Katherine Needleman joined the Baltimore Symphony Orchestra as principal oboist in 2003, the same year she won first prize at the International Double Reed Society’s Gillet-Fox Competition.  As soloist, she has appeared with the Philadelphia Orchestra, the Saint Paul Chamber Orchestra, the Albany Symphony, the Richmond Symphony, the Concerto Soloists Chamber Orchestra, the Haddonfield Symphony, the Baltimore Chamber Orchestra, and the Orquesta Sinfónica Nacional de Colombia, in addition to her frequent appearances with the Baltimore Symphony. She has performed as guest principal oboist with the New York Philharmonic, the Saint Paul Chamber Orchestra, and the symphony orchestras of Atlanta, Boston, Chicago, New Zealand, and San Diego.

Devoted to the music of our time, Ms. Needleman has premiered numerous works and has commissioned works by Luis Prado, Chia-Yu Hsu and David Ludwig, including his Pleaides which she recorded on the GENUIN label with pianist Jennifer Lim in their album, Duos for Oboe and Piano. She gave the American premiere of Ruth Gipps’ Oboe Concerto with the Richmond Symphony and Valentina Peleggi, conducted and played the American premiere of Brenno Blauth’s Concertino with the Chamber Orchestra of Philadelphia, and gave the West Coast premiere of Christopher Rouse's Oboe Concerto at the Cabrillo Festival with Marin Alsop conducting. She gave the premiere of Kevin Puts' oboe concerto, Moonlight, at the Baltimore Symphony's New Music Festival with Marin Alsop.

Ms. Needleman’s chamber music engagements have taken her to Carnegie Hall, Weill Recital Hall, and the Metropolitan Museum in New York; Jordan Hall and the Isabella Stewart Gardner Museum in Boston, as well as the Freer Gallery in Washington D.C. She has appeared at the Verbier Festival in Switzerland, Italy’s Spoleto Festival, the Alpenglow Festival, the Newport Music Festival, and throughout Greenland with Trio La Milpa as part of the first American chamber music ensemble to appear there. A participant at the Marlboro Music Festival, she has also appeared on two tours with “Musicians from Marlboro.”

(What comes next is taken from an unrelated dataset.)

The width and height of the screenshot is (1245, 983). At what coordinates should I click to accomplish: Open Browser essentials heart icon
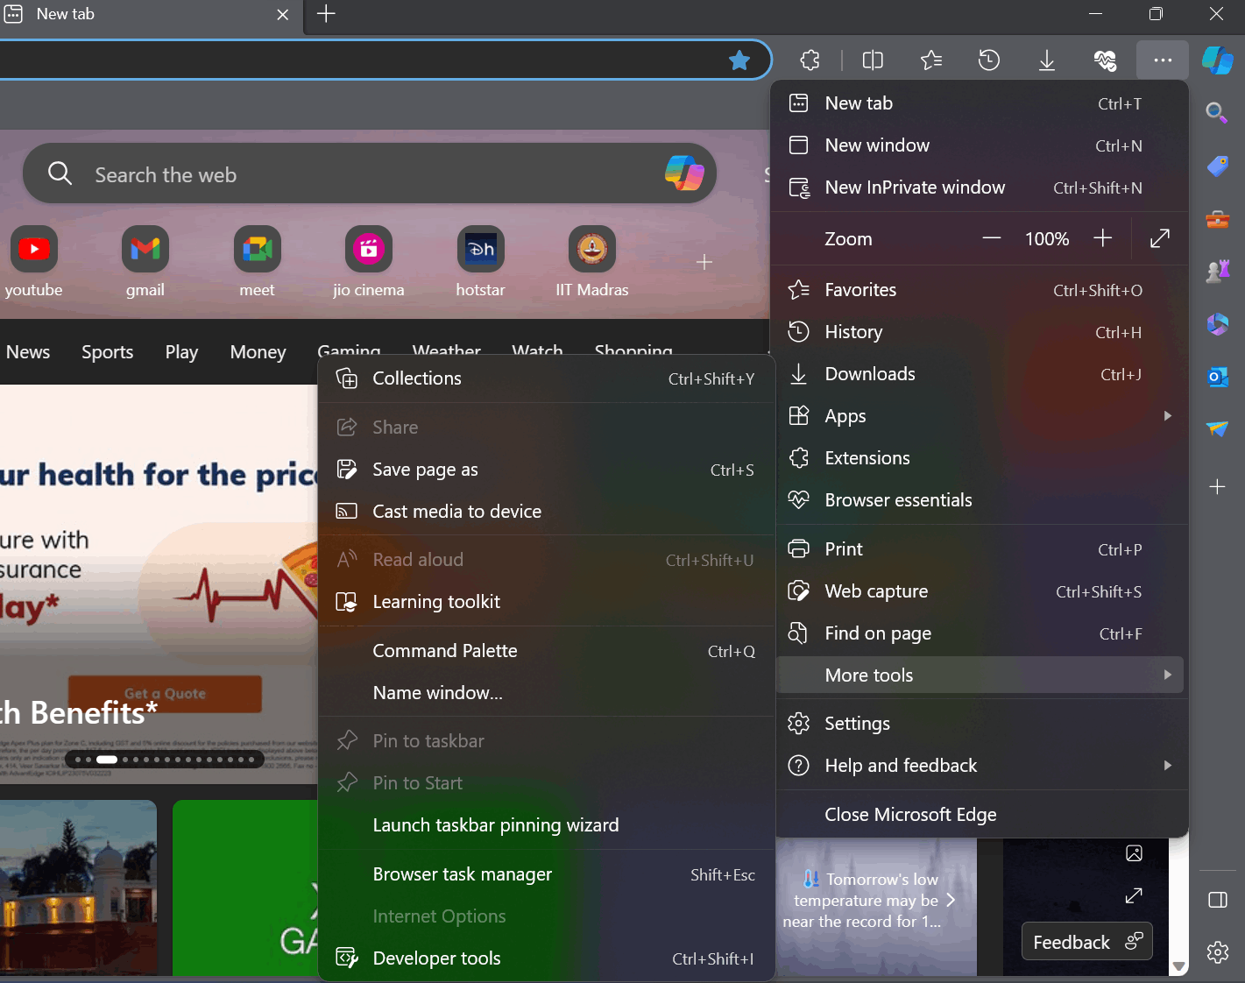pyautogui.click(x=1105, y=60)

In the 2019-2020 season before it was truncated by COVID-19, Ms. Needleman presented a recital for oboe and piano with pianist Hanchien Lee of music by women composers in Baltimore, Philadelphia, Tampa, New York City, Washington D.C., Oberlin, and Pittsburgh. She concurrently presented a recital of music for oboe alone in Baltimore, Northfield MN, Washington DC, Minneapolis, Iowa City, Madison WI, Eau Claire WI, and Greensboro VT. A third recital project that involved suppressed music of “degenerate” composers started and ended in March, 2020. In late March, 2020, she began her Lockdown Oboe Solo Concerts during COVID-19 quarantine which covered Telemann’s Twelve Fantasias and a broad survey of repertoire for oboe solo from the past 100 years. She broadcast eleven weekly performances including numerous premieres to an audience of 75,000 and growing from her living room, except for one performance which began on a raft in floating on a cold lake near the Canadian border and ended with her swimming into shore. Ms. Needleman co-founded and curates Coffee, Patisserie, and Classical Music, a morning classical music series at An Die Musik, one of Baltimore’s most intimate venues.

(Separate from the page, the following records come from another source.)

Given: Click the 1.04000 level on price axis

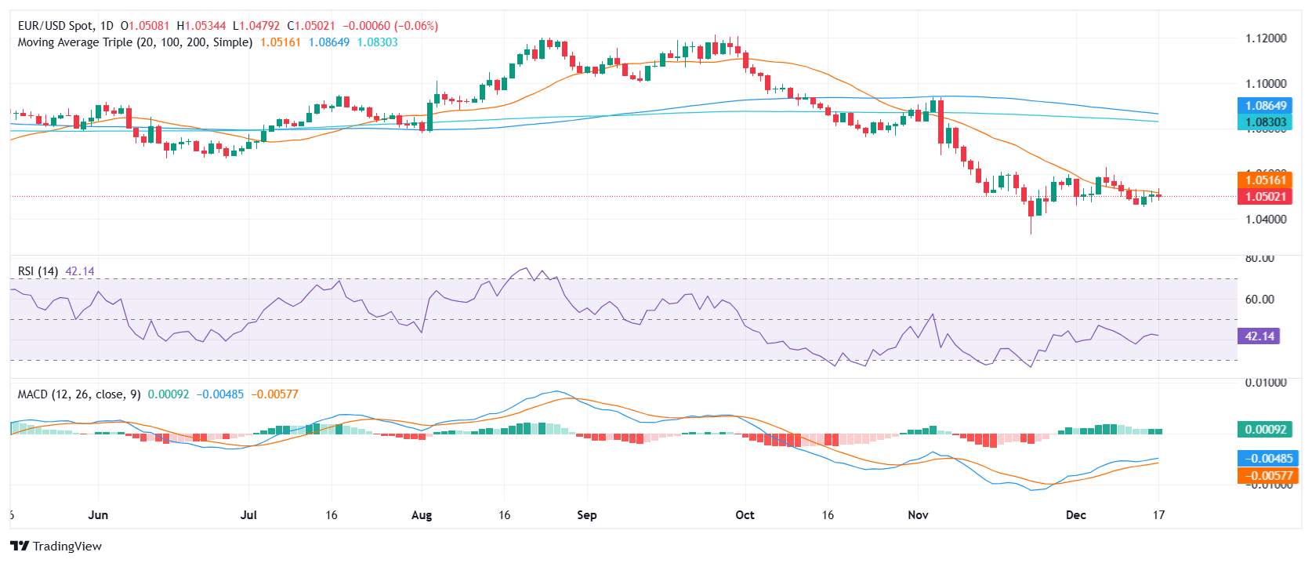Looking at the screenshot, I should click(1266, 220).
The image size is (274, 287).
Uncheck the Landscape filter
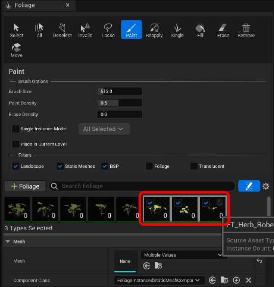coord(15,166)
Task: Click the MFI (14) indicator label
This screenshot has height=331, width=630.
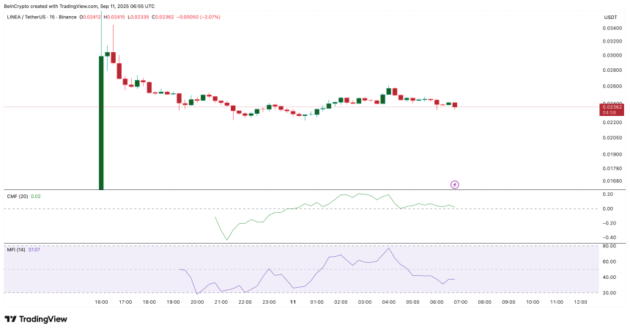Action: [x=16, y=250]
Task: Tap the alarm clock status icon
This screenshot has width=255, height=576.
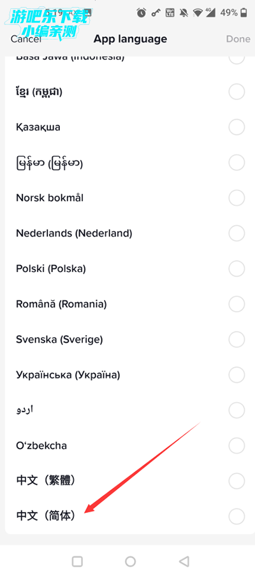Action: coord(141,13)
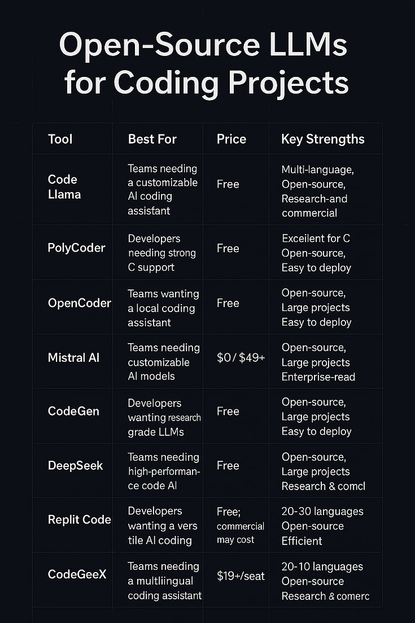Click the "$0/ $49+" price for Mistral AI

pyautogui.click(x=241, y=358)
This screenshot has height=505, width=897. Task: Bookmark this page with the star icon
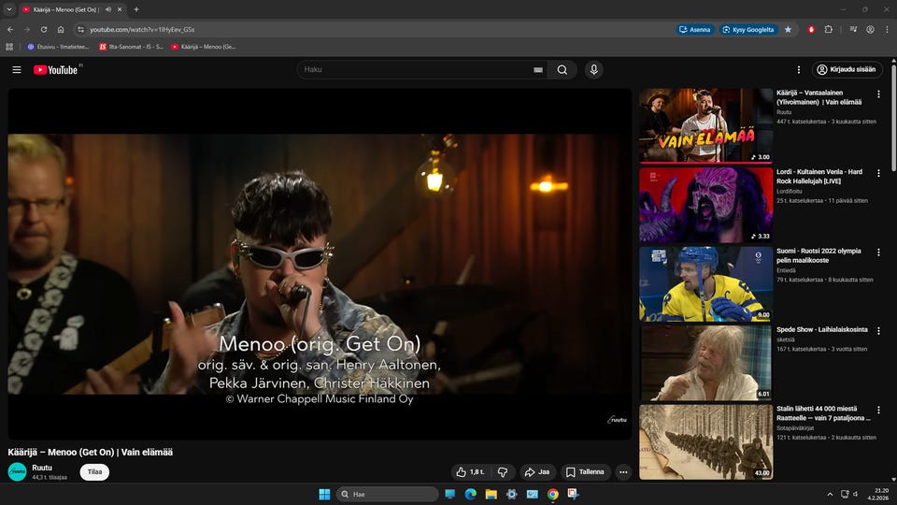pyautogui.click(x=788, y=29)
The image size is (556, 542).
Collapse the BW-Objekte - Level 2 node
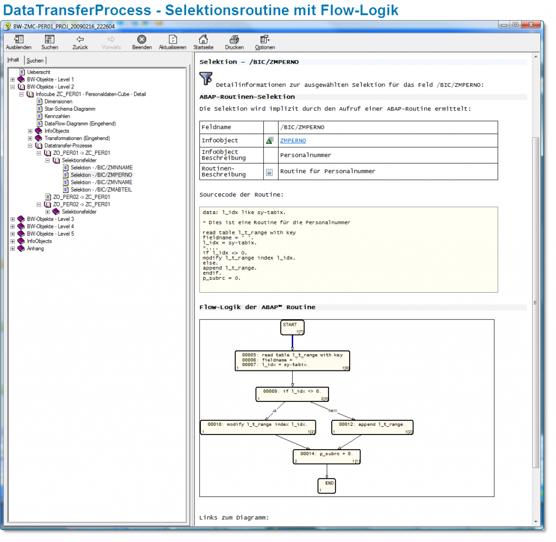13,87
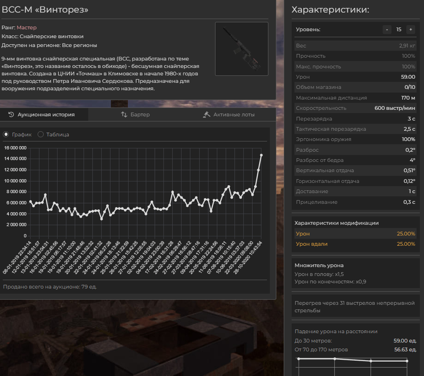
Task: Click the Урон stat row showing 59.00
Action: [356, 77]
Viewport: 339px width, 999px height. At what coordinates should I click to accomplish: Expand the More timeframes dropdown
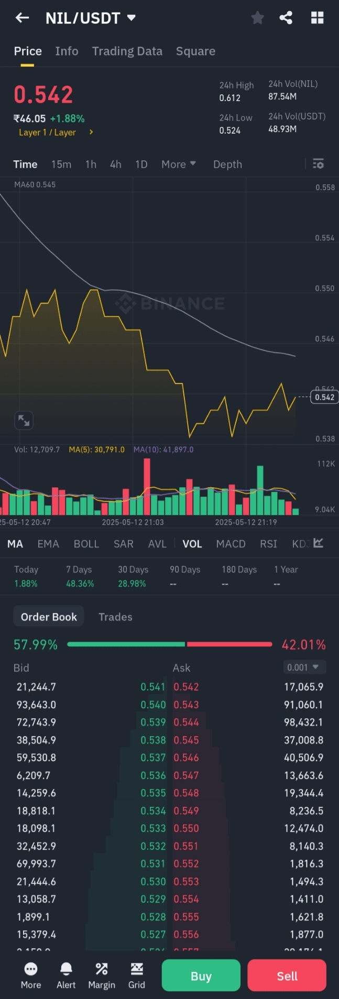click(x=178, y=164)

A lifelong improviser, she has recorded the Marmalade Balloon, an album of improvised, ambient chamber music with distinguished classical music colleagues as well as synthesizers from the 1960s and 1970s. She started writing music down on paper during the COVID-19 pandemic and won the International Double Reed Society’s Inaugural Commissioning Competition with her sonata for oboe and piano. They commissioned her to write a work for English horn and piano which received its premiere in July, 2021, with Alison Teale of the BBC Symphony.

A Baltimore native, Ms. Needleman attended high school at the Baltimore School for the Arts but left early to attend the Curtis Institute of Music. She served on the faculty at the Peabody Conservatory of the Johns Hopkins University for fifteen years and is currently on faculty at the Curtis Institute of Music.